To evaluate the approximation, we use the weighted mean squared error over the state distribution $μ (s)$ : $\overline{V E} (w) ≐ \sum_{s \in S} μ (s) [v_{π} (s) - \overset{v}{^} (s, w)]^{2}$ Where $μ (s)$ is usually the on-policy distribution (fraction of time spent in state $s$ under $π$ ).

2. Linear Function Approximation

A common and tractable case is Linear Function Approximation, where the estimate is a linear combination of features:

Linear Value Function

$\overset{v}{^} (s, w) ≐ w^{⊤} x (s) = \sum_{i = 1}^{d} w_{i} x_{i} (s)$ where $x (s)$ is a feature vector representing state $s$ .

Gradient Descent Updates

For linear methods, the gradient with respect to $w$ is simply the feature vector: $\nabla \overset{v}{^} (s, w) = x (s)$

The general Stochastic Gradient Descent (SGD) update rule is: $w_{t + 1} = w_{t} + α [U_{t} - \overset{v}{^} (S_{t}, w_{t})] \nabla \overset{v}{^} (S_{t}, w_{t})$ For linear methods, this simplifies to: $w_{t + 1} = w_{t} + α [U_{t} - \overset{v}{^} (S_{t}, w_{t})] x (S_{t})$

3. Semi-Gradient TD(0)

When the target $U_{t}$ depends on the current weights $w_{t}$ (e.g., in Bootstrapping), the update does not follow the true gradient of the error. We call these Semi-Gradient Methods.
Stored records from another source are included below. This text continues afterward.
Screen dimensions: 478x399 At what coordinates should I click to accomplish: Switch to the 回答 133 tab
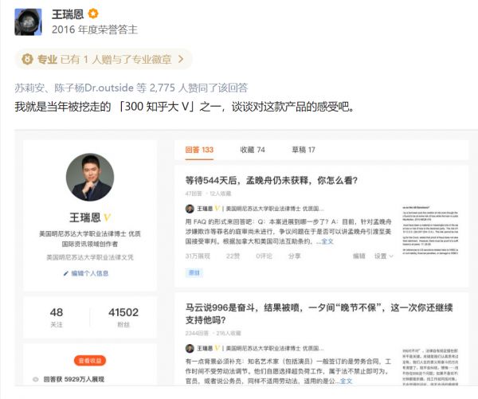(x=199, y=150)
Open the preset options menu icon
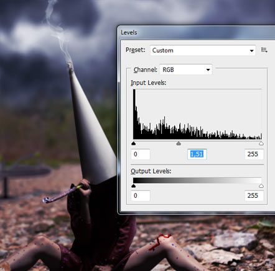The height and width of the screenshot is (271, 275). click(x=264, y=50)
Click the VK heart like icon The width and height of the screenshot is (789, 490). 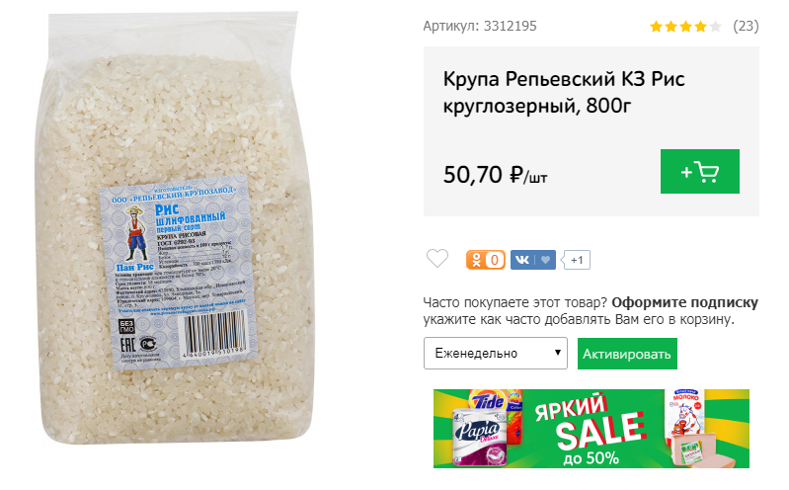[546, 260]

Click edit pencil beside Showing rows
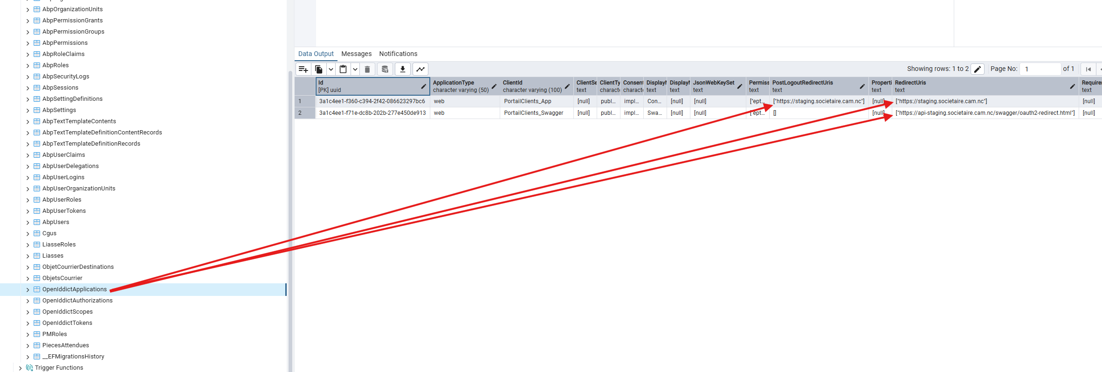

Semi-Gradient TD(0) Update

$w_{t + 1} = w_{t} + α [R_{t + 1} + γ \overset{v}{^} (S_{t + 1}, w_{t}) - \overset{v}{^} (S_{t}, w_{t})] \nabla \overset{v}{^} (S_{t}, w_{t})$

The TD Fixed Point

In the linear case, TD(0) converges to the TD Fixed Point $w_{T D}$ , which satisfies the following system of linear equations: $A w_{T D} = b$ Where:

$A ≐ E [x_{t} (x_{t} - γ x_{t + 1})^{⊤}]$
$b ≐ E [R_{t + 1} x_{t}]$

Convergence Bound

While Monte Carlo Methods converge to the global minimum of the VE, linear TD(0) converges to a point $w_{T D}$ whose error is bounded relative to the best possible error: $\overline{V E} (w_{T D}) \leq \frac{1}{1 - γ} min_{w} \overline{V E} (w)$ This expansion factor can be large if $γ \approx 1$ .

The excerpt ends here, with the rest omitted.